George Minne 1866-1941

Overview

George Minne initially trained in architecture at the Académie des Beaux-Arts in Ghent from 1882 to 1884, before turning to engraving and sculpture. In 1886, he became friends with the poet Maurice Maeterlinck, who introduced him to the literary circle of the Symbolists. By 1890, he was invited to exhibit with the Les XX group in Brussels, and the following year he visited Auguste Rodin in Paris, who encouraged him in his artistic path.

It was during this period that Minne began his first sculptural experiments focused on movement, the extreme twisting of the body, and interlaced forms, recalling the concerns of Rodin’s L’Âge d’Airain. After participating in the Salon de la Rose+Croix in 1892 and illustrating Émile Verhaeren’s Les Villages illusoires in 1895, he resumed sculpture studies in 1896 at the Académie of Brussels under Charles van der Stappen. There, he began developing the theme of the Kneeling Youth, which would bring him significant recognition.

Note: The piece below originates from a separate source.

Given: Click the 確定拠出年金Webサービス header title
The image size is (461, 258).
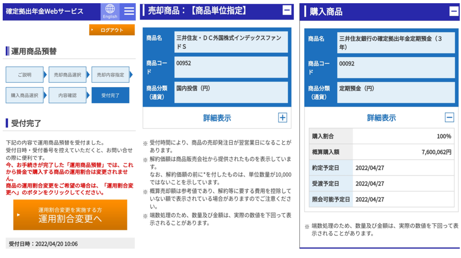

In 1898, his friend Valerius De Saedeleer invited him to join him in the village of Sint-Martens-Latem, where he had settled. A year later, Minne moved there permanently and became the leading figure of the first Latem School, a group of artists inspired by the Flemish primitives and favoring religious subjects imbued with mysticism. The sculptor’s austere, Gothic-inspired figures, executed with angular lines, were highly praised at the Munich, Berlin, and Vienna Secessions by Gustav Klimt, Egon Schiele, and Oskar Kokoschka.